Bien que les maires restent les élus les plus épargnés, les plus populaires, car les gens savent à quoi ils servent, le taux de participation tend à baisser même aux élections municipales, y compris avant le covid. C'est lors de l'élection présidentielle qu'il est le plus élevé, parce que tout le monde sait – ou pense savoir – à quoi sert un Président de la République. Pour les autres élections, c'est une question d'éducation civique, ce qui veut dire qu'il y a un travail à faire à l'école, mais aussi vis-à-vis de ceux qui sont déjà votants et qu'il faut ramener vers les urnes. Nous devons y réfléchir collectivement, partis, candidats, élus, mais aussi médias, qui détiennent une responsabilité dans la qualité, la conduite et les sujets du débat démocratique. Il faut s'interroger sur les moyens dont dispose le Conseil supérieur de l'audiovisuel pour garantir l'équité s'agissant de la représentation politique dans les médias. La régulation se heurte au fait que la communication passe désormais beaucoup par les réseaux sociaux, sur lesquels le CSA n'a pas prise. Nous devons également y réfléchir tous, non pour contrôler, mais, au contraire, pour garantir la qualité du débat.

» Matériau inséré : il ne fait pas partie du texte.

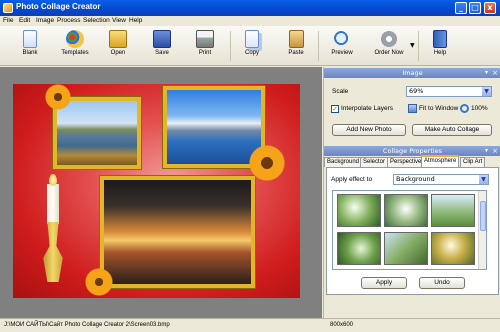 The width and height of the screenshot is (500, 332). I want to click on mountain-lake-photo, so click(214, 127).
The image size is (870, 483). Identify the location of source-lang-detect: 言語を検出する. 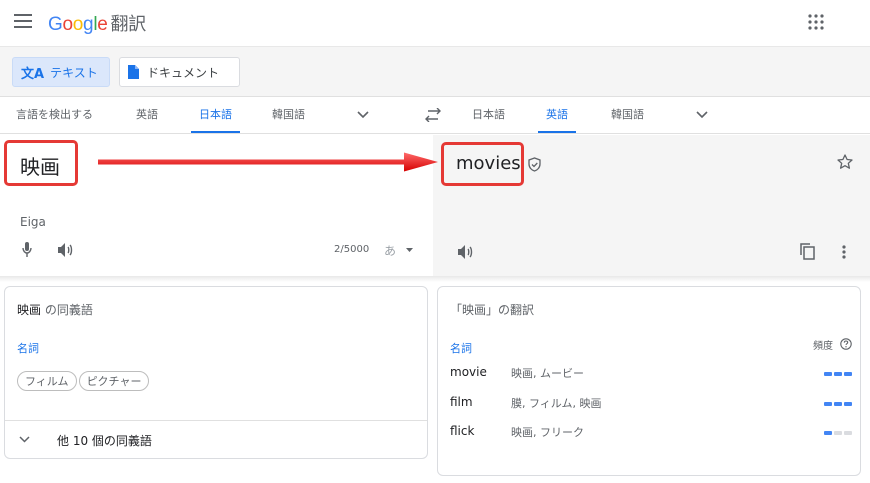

Nous pouvons converger à propos des aspects opérationnels et techniques ; mais, au niveau politique, c'est à chacun de nos partis de prendre ses responsabilités en ce qui concerne la qualité du débat, la pratique de la politique et l'exercice du pouvoir dans le respect des corps intermédiaires et des élus. Parce que nous sommes responsables du délitement de la confiance des électeurs, nous nous devons de la reconstruire, non seulement en exerçant notre mission d'élu, mais aussi en renonçant au populisme et à la facilité du conformisme anti-élus et en assumant la nécessité de revaloriser les élus. Ils font leur travail, pour la plupart d'entre eux, et c'est difficile, surtout pour les élus locaux, qui ne touchent pas beaucoup d'indemnités, et plus généralement parce que l'on prend du temps à sa vie de famille par dévouement à l'intérêt collectif. Cette réhabilitation passe par la parole de chacun d'entre nous.